Mais les « aperçus partiels », pour reprendre l’expression de Zakaria, sont un non-sens, et le Times aurait mieux fait de refuser le voyage, sauf aux conditions habituelles. Il me semble que c’est la seule façon pour la presse et les diffuseurs de récupérer la souveraineté professionnelle qu’ils ont laissée au placard dans les années qui ont suivi le Vietnam.

Une crédibilité dévastée

Depuis, nous avons assisté à une succession de ce que je considère comme des compromissions fatales. Ce type de comportement fait partie de ce qui a ruiné la crédibilité des médias occidentaux, laissant les lecteurs et les téléspectateurs dans l’ignorance. Aujourd’hui, nous en sommes réduits à faire de l’embedding une procédure standard et à envisager la possibilité que les correspondants ne puissent en aucun cas témoigner des conflits et des guerres.

Les journalistes étaient autrefois considérés comme les gardiens de la langue. C’est en écrivant et en rédigeant avec une attention rigoureuse à la clarté et à l’usage correct que la langue en tant que vecteur de sens était préservée et protégée.

Regardez le cirque qui nous entoure aujourd’hui. L’antisémitisme peut être interprété comme bon vous semble. Il en va de même pour l’antisionisme. Anti-Israël peut signifier antisémite, le Hamas peut être considéré comme une organisation terroriste, un génocide en temps réel peut être qualifié de légitime défense. Le Times nous invite, dans son édition de dimanche, à nous tordre les mains en cherchant « un axe moral dans cette ère guerrière ».

C’est une invitation à se noyer dans le flou et la confusion entretenue. J’attribue cela en partie – en grande partie – aux manquements de ceux qui rendent compte de ce que l’on appelle – à tort, un exemple parmi d’autres – la guerre entre Israël et Gaza.

J’ai regardé récemment un grand nombre de vidéos enregistrées à Gaza, et j’ai vu de nombreuses photos prises sur le terrain. Voici une vidéo de Gazaouis fuyant pour sauver leur vie, publiée deux semaines après les bombardements par Al Jazeera. Et ici quelques photos prises par Mohammed Zaanoun, un photographe palestinien, et publiées le 23 novembre par The New Humanitarian, fondé par les Nations unies au milieu des années 1990.
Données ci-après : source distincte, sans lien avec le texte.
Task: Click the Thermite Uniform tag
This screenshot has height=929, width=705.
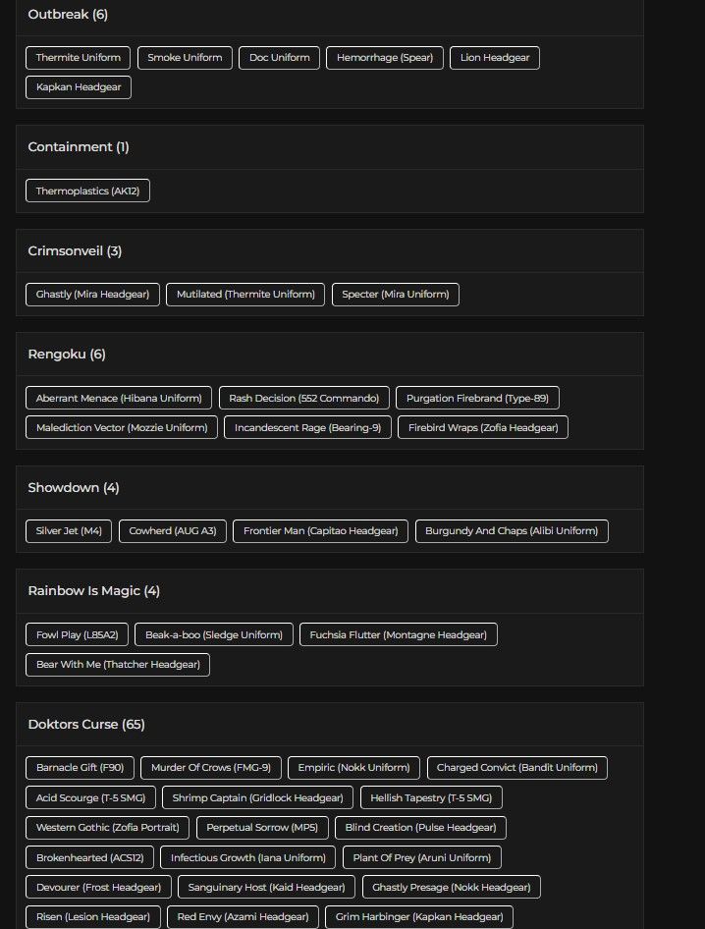Action: 79,58
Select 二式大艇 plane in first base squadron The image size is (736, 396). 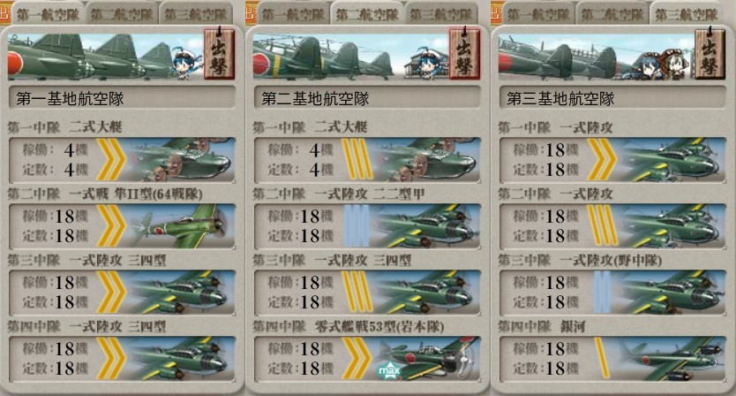coord(122,160)
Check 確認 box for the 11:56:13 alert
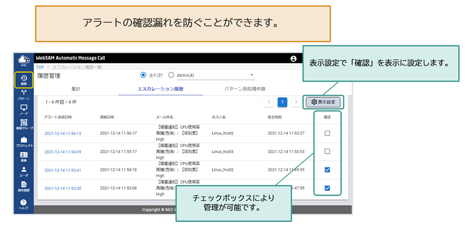This screenshot has height=226, width=465. tap(327, 133)
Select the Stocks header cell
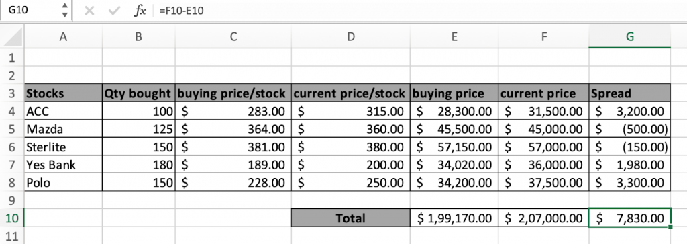The height and width of the screenshot is (244, 687). click(63, 93)
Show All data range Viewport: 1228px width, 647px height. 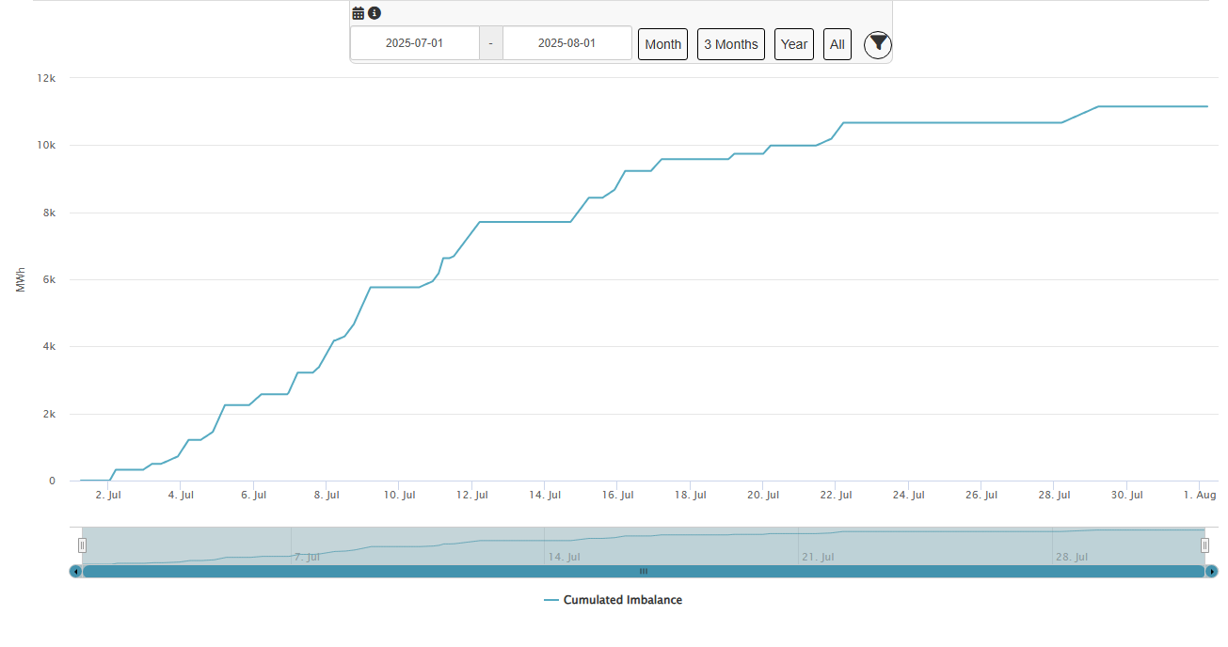837,44
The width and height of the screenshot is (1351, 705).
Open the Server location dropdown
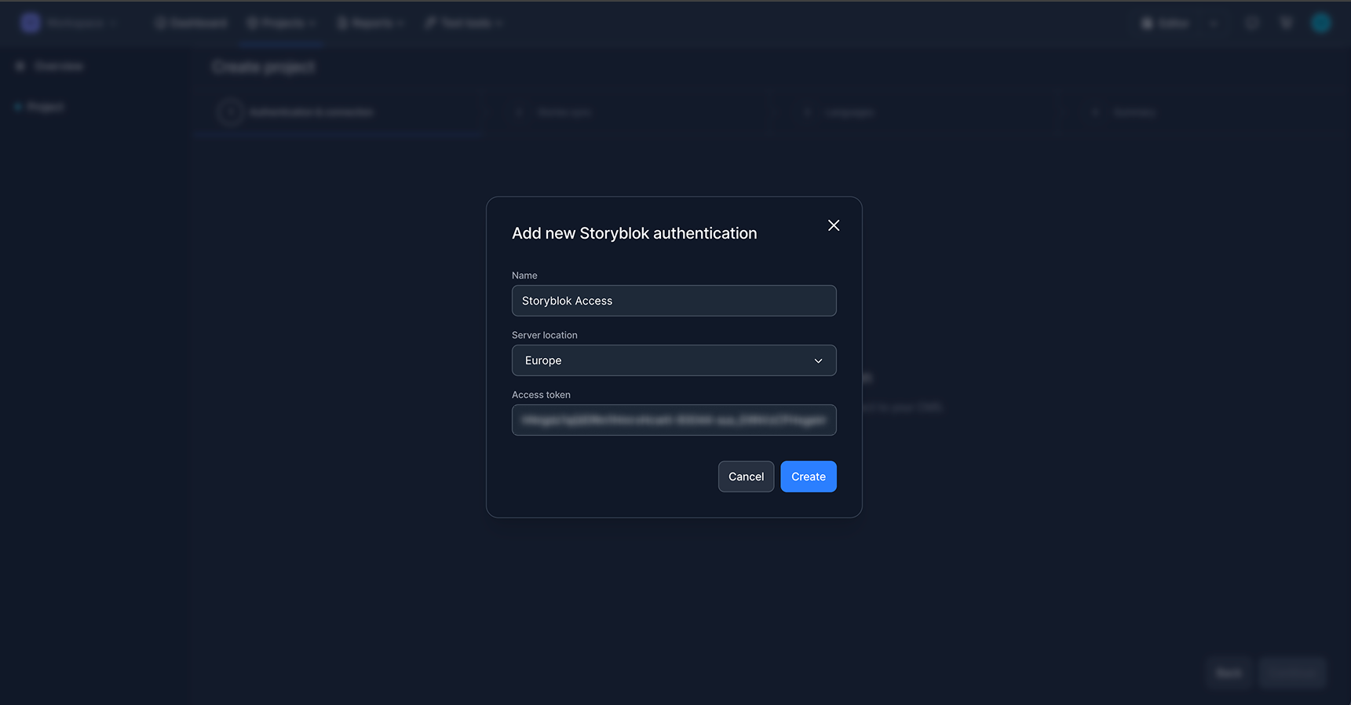[x=674, y=360]
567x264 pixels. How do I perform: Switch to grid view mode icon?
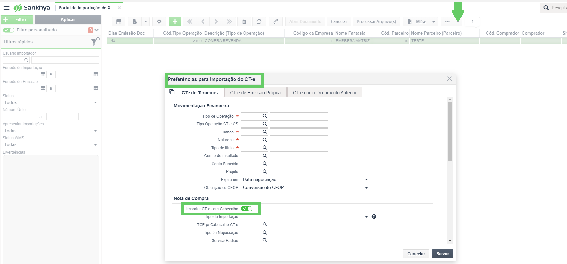(119, 22)
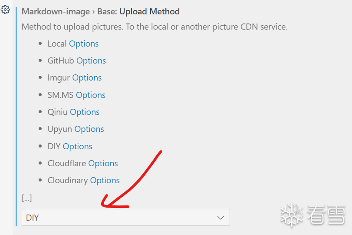Click the Kanxue snowflake logo icon
Viewport: 352px width, 235px height.
[291, 214]
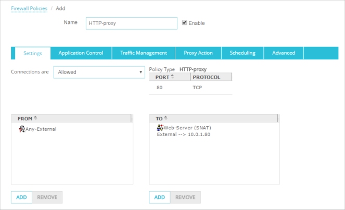The width and height of the screenshot is (345, 210).
Task: Open the Connections are dropdown
Action: tap(99, 72)
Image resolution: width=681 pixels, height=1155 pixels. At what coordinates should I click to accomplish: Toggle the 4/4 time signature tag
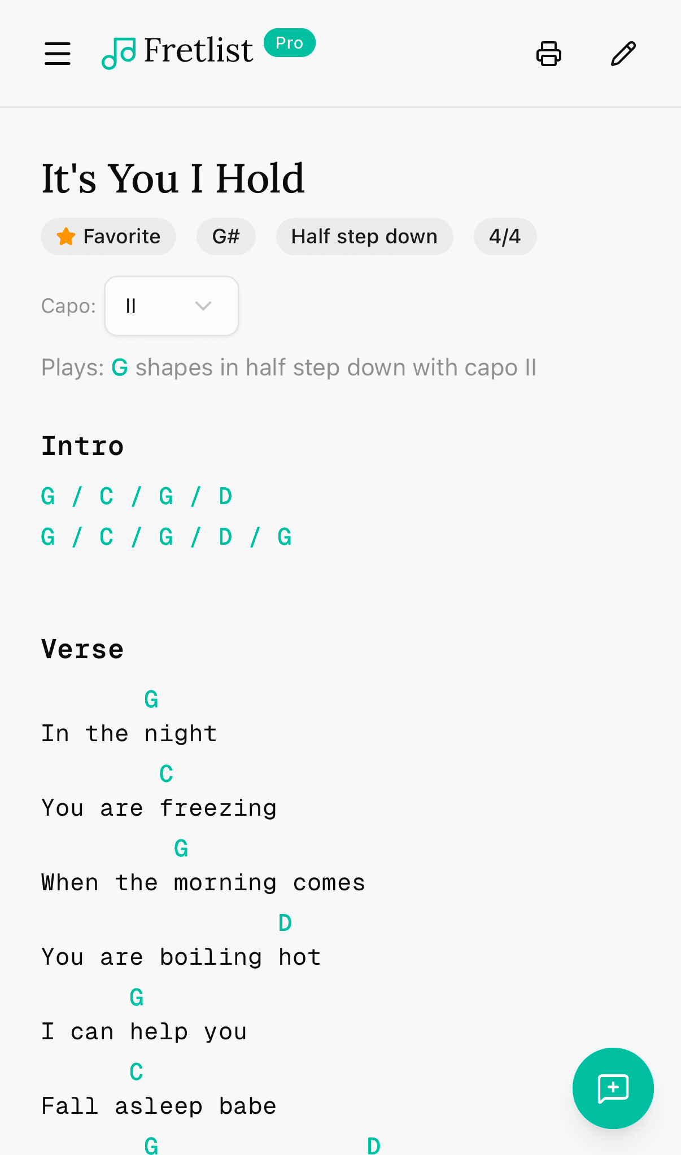tap(505, 237)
Ce type de documents, produits par des journalistes professionnels, divers types d’organisations non gouvernementales, des organismes de secours et autres, est facile d’accès. Quel changement de mentalité, quelle clarté dans la compréhension et les conclusions de tout un chacun si nos grands médias mettaient ce genre d’information à la disposition de tous.